Hi. I am trying to find other people that had same level Thoracic spine surgery as me. Your story is similar than mine. It is so hard to explain the pain I still feel,specially if I move my right arm. I am having another Thoracic MRI today to see what is going on. The description of my surgery reads: Procedure performed: Thoracotomy, right side, T7 partial rib resection (my surgery was through my side by the right lung), T8 pedicle substraction osteotomy, right side; partial corpectomy, T7-8; diskectomy, T7-T8 interbody fusion with autograft and T7-T8 intercostal nerve block. This was on October 2015. Recovery was tough but sucessfull surgery. The issue is the intercoastal pain and spasms left over. Latetly developed wrist pain and shoulder pain. I just had another cervical fusion (fused now from C4-C7. and all my left side issues cleared like magic but my right side still there. Anytime I try to do something that requires some movement like driving for a while or moping the floor or even trying to cut onions or anything for cooking the spasms come and cramping. I guess I will know more after my MRI results from today. I just want to see How others are and if this is normal. I am grateful for not being paralyzed and getting movement on my legs. Just curious to find out about others
ReplyDeleteHi, I am a 33 year old male. Reasonably healthy and active. Enjoy riding motorcycles and fishing. April this year I started experiencing right flank pain together with blood in my stool. After what felt like 100's of gp visits I finally convinced a doctor to request a colonoscopy, a polyp was found and removed and the surgeon said my pain should be over in a few days and that was that. Well...the pain became worse. No pain medication helped, went to hospital for morphine injections only to go home and lay awake whole night in pain. Finally I was referred to a pain specialist who diagnosed me with intercostal neuralgia but we couldn't find out why I had it. I eventually convinced him to send me for a MRI after the CT showed nothing. MRI found T7-T8 slipped disc compressing my spinal cord and pinching T7 nerve root.
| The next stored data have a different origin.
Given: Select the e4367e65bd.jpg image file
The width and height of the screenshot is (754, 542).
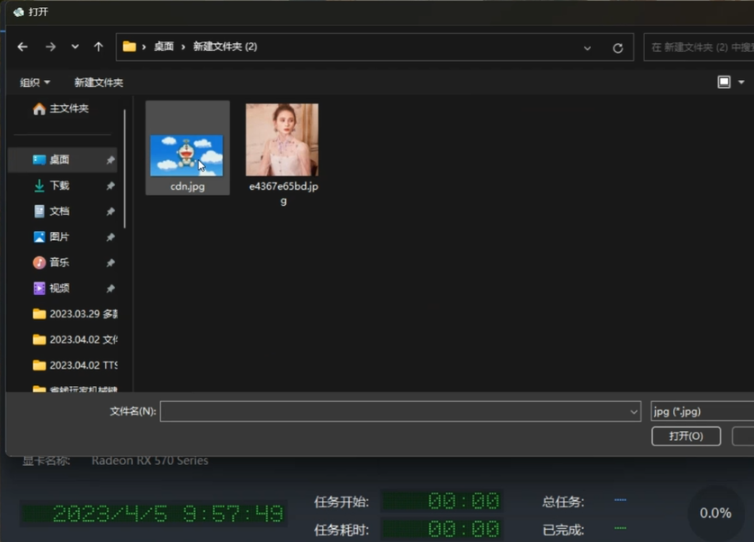Looking at the screenshot, I should click(282, 148).
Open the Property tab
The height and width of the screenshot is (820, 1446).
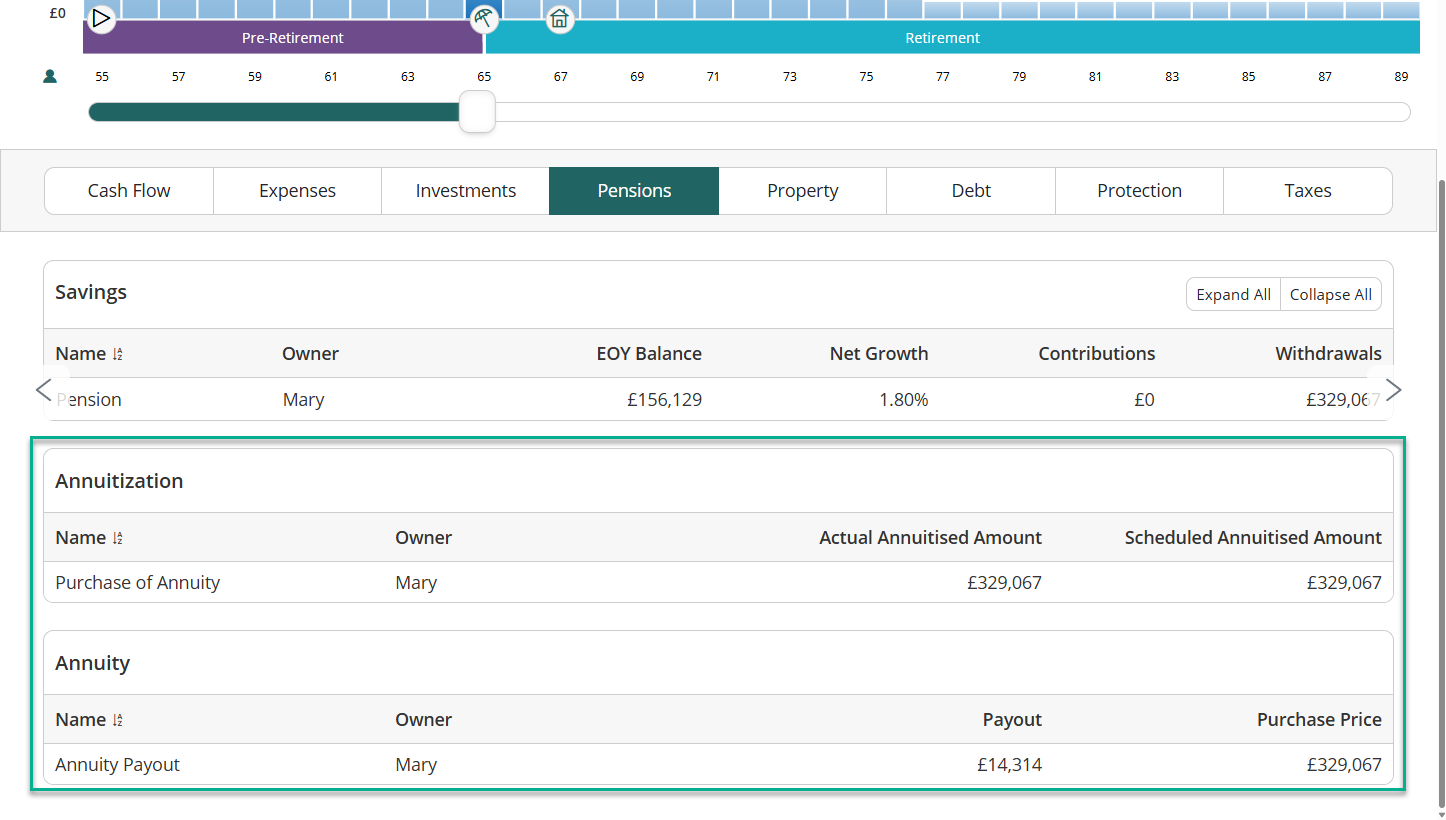click(802, 191)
FELT LIKE THE BATTLE WAS FIANLLY WON...LOL!!!
ReplyDeleteThis was the actual start of my problems. Since that day I've seen two neurologists who are both of the opinion that my case is not operable and just sent me home. No plan b or let's do further tests. I asked them how they expect me to live in the kind of pain...they just shrugged their shoulders and said I should go back to my pain specialist. By the way I have had T8 to T11 nerves blocked, Nerve root injections and nerve stimulation, all with no success.
Friday the 27th of November I got a call from a professor to say he is willing to have a look at my case on the 4th of January 2021. So I'm honestly siting at home praying every day that this prof is willing to LISTEN to my story and help me.
All I have that brings some relief is Palexia 50mg that I take two tablets-three times per day. It costs an arm and a leg and medical aid refuses to pay for it.
I just want my life back. To be able to go to work again. To not be in pain every single moment of every single day.
Is there any body that has any pain remedies out there? I have tried all the "normal" meds and CBD oils.
Thank you for reading this.
Cheers
Steve